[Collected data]
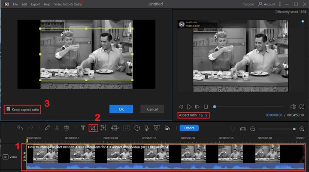Delete clip with trash icon

(x=67, y=128)
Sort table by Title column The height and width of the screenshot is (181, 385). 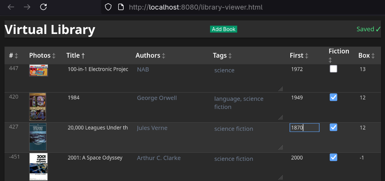[76, 56]
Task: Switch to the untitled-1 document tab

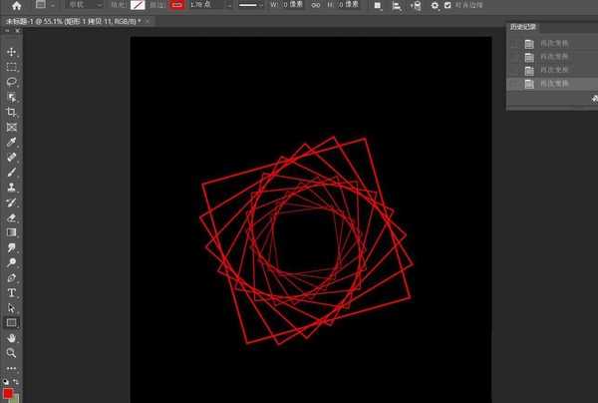Action: tap(73, 21)
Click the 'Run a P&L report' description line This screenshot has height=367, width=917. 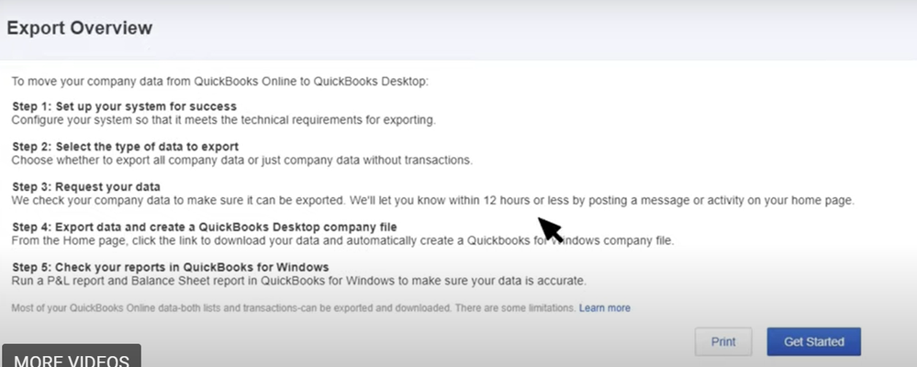coord(298,281)
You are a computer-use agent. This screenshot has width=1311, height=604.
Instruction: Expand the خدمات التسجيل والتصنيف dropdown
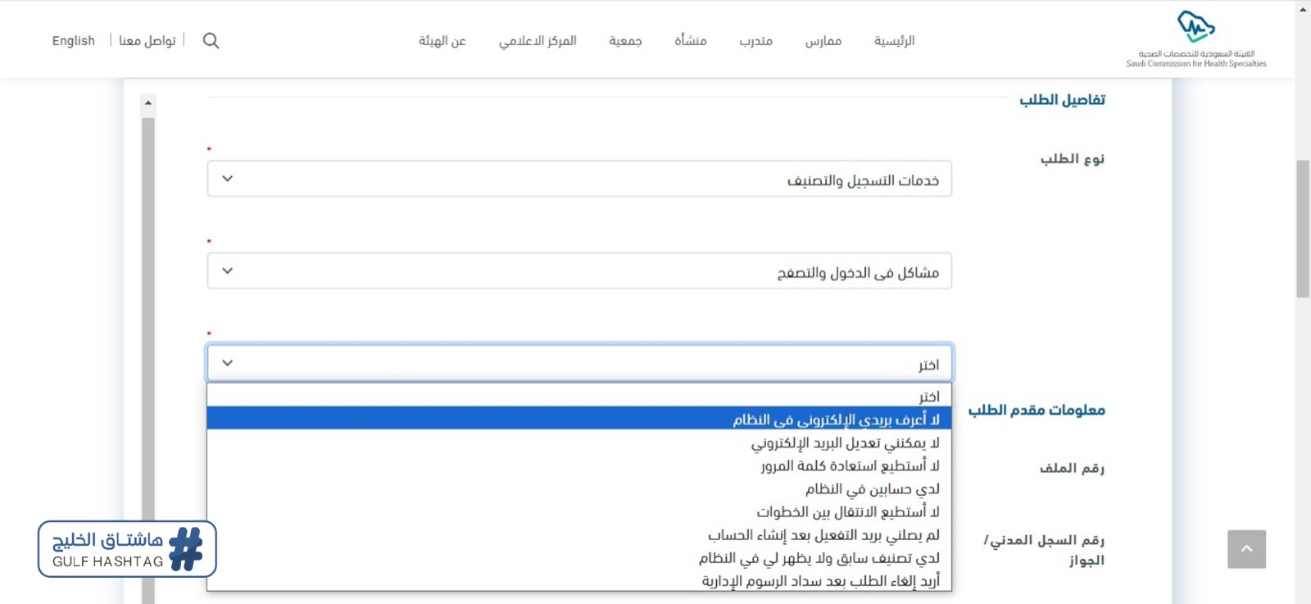[578, 179]
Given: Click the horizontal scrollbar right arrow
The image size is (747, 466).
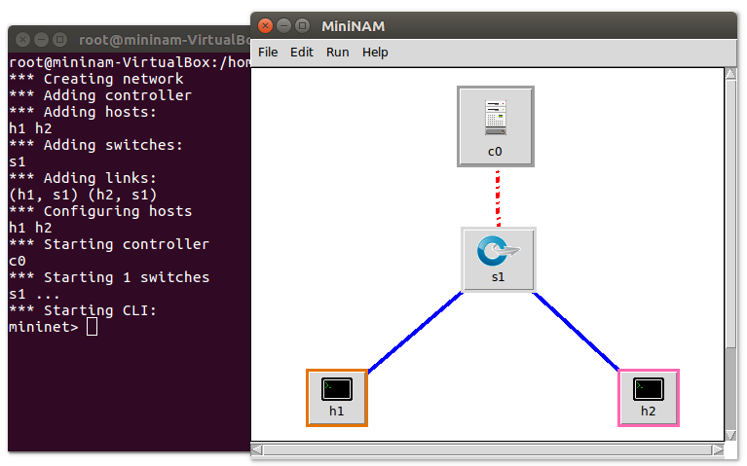Looking at the screenshot, I should pyautogui.click(x=717, y=449).
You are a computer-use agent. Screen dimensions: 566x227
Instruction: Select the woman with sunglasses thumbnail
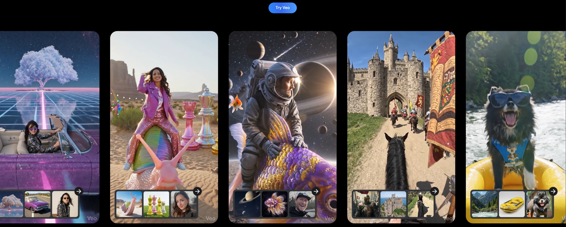[x=65, y=204]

EXERCISE DETAILS: Take the line that contains "The image size is (747, 466)." and every line after it up to the end of the records above, and restate them exactly, without the pictures.

OUTPUT FOR THIS EXERCISE:
The image size is (747, 466).
Looking at the screenshot, I should pyautogui.click(x=717, y=449).
You are a computer-use agent. Screen dimensions: 566x227
Instruction: Select the woman with sunglasses thumbnail
[x=65, y=204]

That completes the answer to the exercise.